В 1797 году Цицианов, на короткое время, был в Баку, как бы знакомясь с местами своих будущих действий, а в 1802 г., после генерала Кнорринга, он назначен начальником войск на Кавказе и главнокомандующим в Грузии.

Громадные приготовления к войне с Наполеоном, Аустерлицкий погром и начало борьбы с Франциею, отвратили внимание России от подвигов Цицианова, а между тем, с 1802 по 1806 год, князь Павел Дмитриевич, имея под начальством не более 10.000 войска при 30 орудиях, успел прочно утвердиться в горах и на западном каспийском прибрежье. Взял приступом, 4-го января 1804 года, Ганжу: разбил и отбросил за Аракс 70,000 персидскую [141] армию; подчинил власти русского монарха Закавказье и был изменнически убит перед покоренною им Баку 8-го февраля 1806 года, на 52 году своей славной жизни.

Имя Цицианова памятно на Кавказе; какое-то несокрушимое мужество видно во всех действиях этого железного человека, у которого сила духа заставляла забывать физические страдания, а чувство долга оживляло на новые подвиги для славы России. Пусть вспомнят, как шел он под Баку, в исходе ноября 1805 года. Послав к хану бакинскому объявить, «что идет взять Баку, как взял Ганжу, или умереть под ее стенами», Цицианов двинулся с 1,600 войска при десяти орудиях. У него была лихорадка, не позволявшая ему вставать с постели. Он, однако, ехал верхом перед войсками; на переходе его несколько раз снимали с лошади и клали на землю под открытым вебом, а после этого отдыха Цицианов снова был на коне и вел свое бестрепетное войско к Баку, где ожидала их или победа, или смерть.
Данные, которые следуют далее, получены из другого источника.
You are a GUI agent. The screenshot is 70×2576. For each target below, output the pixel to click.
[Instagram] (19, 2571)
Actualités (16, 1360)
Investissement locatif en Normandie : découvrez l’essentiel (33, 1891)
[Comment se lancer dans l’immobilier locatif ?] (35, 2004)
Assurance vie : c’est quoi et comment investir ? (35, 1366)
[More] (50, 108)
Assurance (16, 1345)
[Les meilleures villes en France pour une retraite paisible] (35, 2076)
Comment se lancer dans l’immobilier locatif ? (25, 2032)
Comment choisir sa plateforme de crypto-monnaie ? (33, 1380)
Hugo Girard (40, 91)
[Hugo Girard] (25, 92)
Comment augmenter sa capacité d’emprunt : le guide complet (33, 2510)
Над ним почивало благословение Суворова, который приказывал: «сражаться решительно, как храбрый генерал Цицианов».

Прах героя (кроме головы) покоится в им же обновленном Сионском соборе в Тифлисе; князю поставлен там памятник; заслуги его бессмертны, но имя не пользуется в рядах русских войск тою известностью, которой оно вполне заслуживает.

Пора бы заняться разработкою жизнеописаний Цицианова, Барклая-де-Толли и немногих избранников, с честию послуживших земле русской.

Цицианов, кроме военных дарований, замечателен был любовию к тогдашней военной литературе и был вообще одним из просвещеннейших людей своего времени. Имея 21 год от роду (в 1775 году), он, вместе с братом своим Егором Дмитриевичем, перевел книгу «Полевой инженер»; спустя три года, находясь с Тобольским пехотным полком в Выборге, перевел Фоларда, имя которого пользовалось тогда большою известностью 2.

Мне удалось найти сборник сочинений кн. Павла Димитриевича [142] Цицианова, начатый им в феврале 1787 и продолжающийся до декабря 1790 года; сборник этот носит заглавие: «Собрание разных моих сочинений, относящихся как к наставлению офицеров вверенного мне полка, так и другие рассуждения мои по военной части, начатое 1787 года в феврале».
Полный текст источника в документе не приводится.